*ASSIGNED TASK:*
Print the lines from the one containing "Where should I" through the end of the listing below, exactly as written. Any pictures stay out.

[[ DATA LISTING, beginning ]]

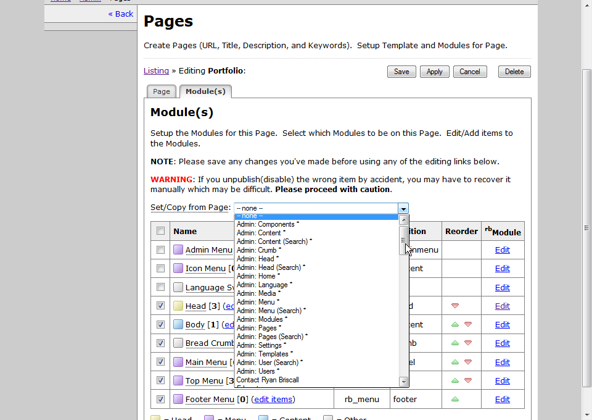Move the Body module up
Screen dimensions: 592x420
[455, 324]
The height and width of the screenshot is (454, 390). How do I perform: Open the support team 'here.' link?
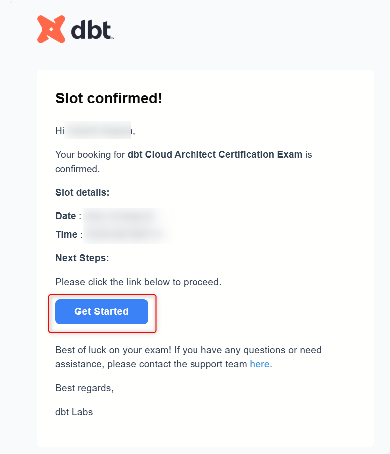tap(261, 364)
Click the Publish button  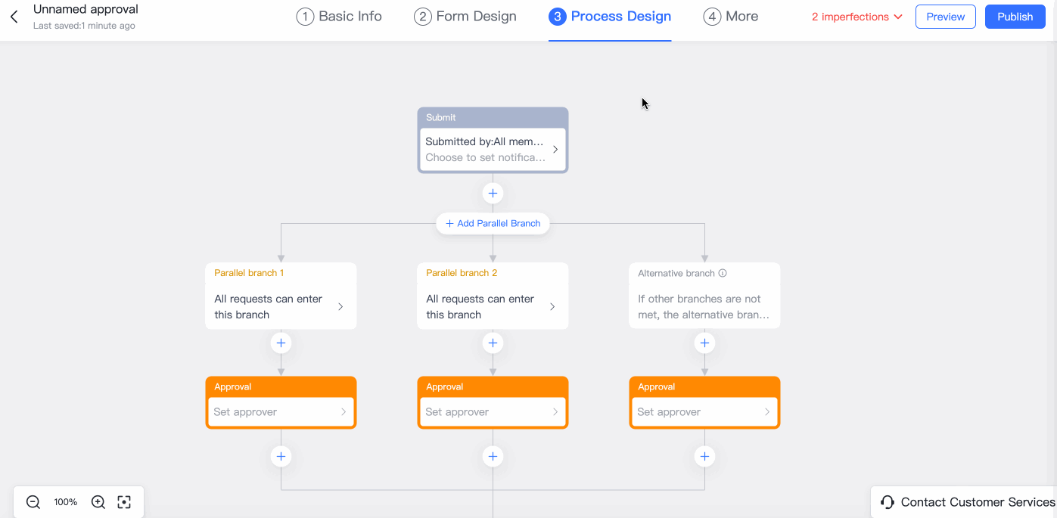point(1015,16)
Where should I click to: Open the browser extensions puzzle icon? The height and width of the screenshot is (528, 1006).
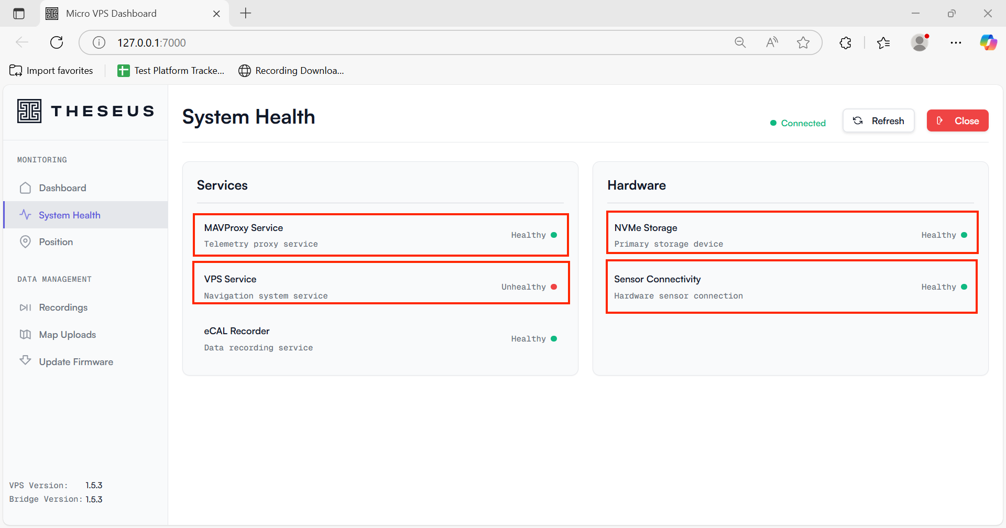[845, 43]
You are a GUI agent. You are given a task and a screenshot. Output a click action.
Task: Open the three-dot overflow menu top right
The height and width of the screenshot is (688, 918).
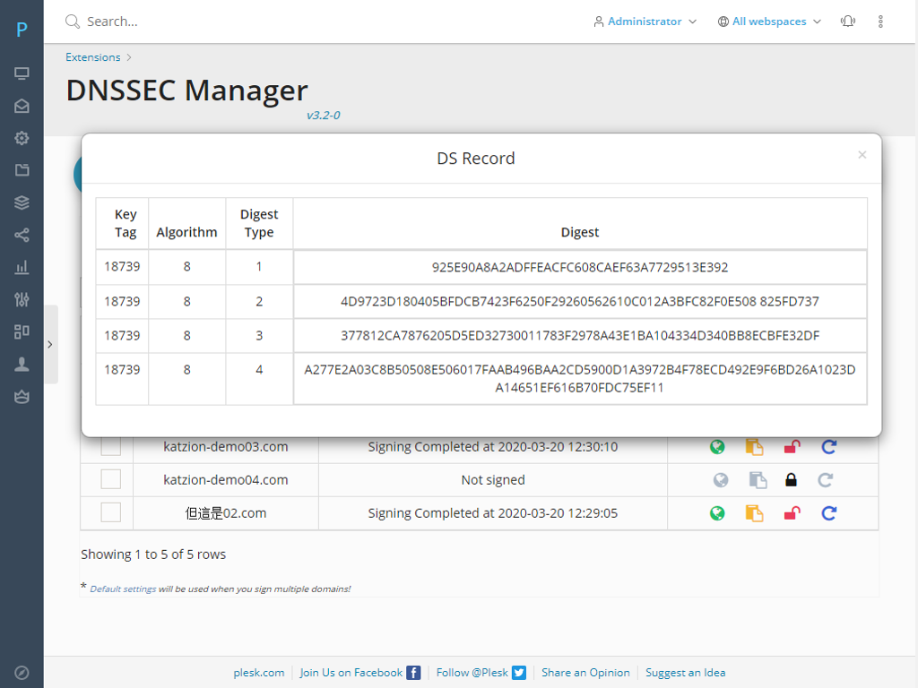pos(880,21)
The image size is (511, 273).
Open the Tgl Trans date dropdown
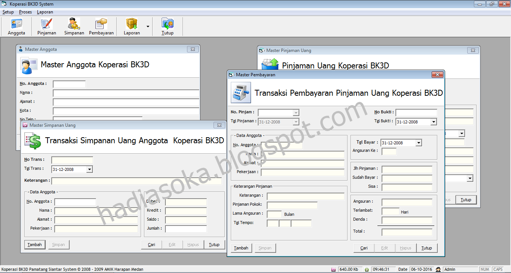click(x=90, y=169)
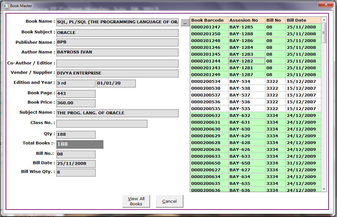Click the scroll-up arrow of the grid
The width and height of the screenshot is (337, 217).
tap(324, 20)
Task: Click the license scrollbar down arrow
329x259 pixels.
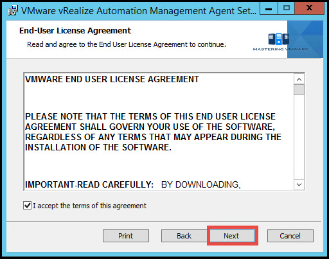Action: [299, 184]
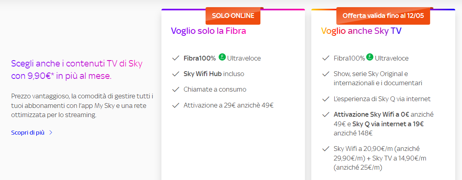Click checkmark beside Sky Wifi a 20,90€/m
Image resolution: width=462 pixels, height=180 pixels.
point(326,149)
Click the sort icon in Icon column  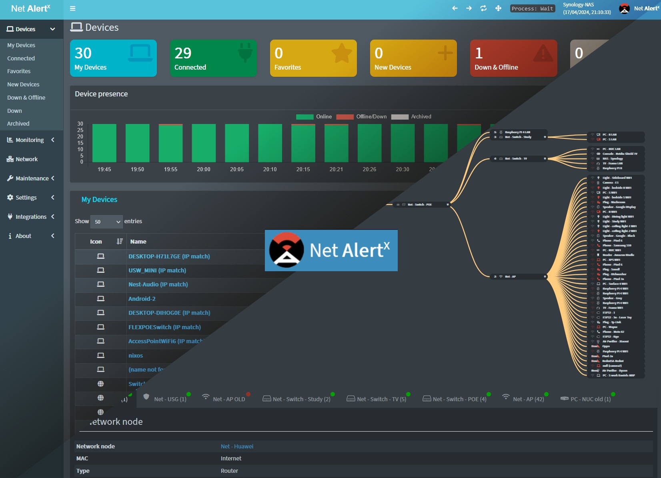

[[ DATA LISTING, end ]]

*ANSWER FOR THIS EXERCISE:*
Where should I click to: Open the browser extensions puzzle icon? The height and width of the screenshot is (528, 1006).
[845, 43]
You are a GUI agent. You are given a task and a screenshot. Output a click action.
Task: Open the three-dot overflow menu top right
The height and width of the screenshot is (688, 918).
pos(880,21)
The image size is (511, 273).
Open the Tgl Trans date dropdown
click(x=90, y=169)
Click the scroll-up arrow of the grid
The width and height of the screenshot is (337, 217).
tap(324, 20)
Task: Click the license scrollbar down arrow
329x259 pixels.
Action: [299, 184]
Click checkmark beside Sky Wifi a 20,90€/m
Image resolution: width=462 pixels, height=180 pixels.
point(326,149)
Click the sort icon in Icon column  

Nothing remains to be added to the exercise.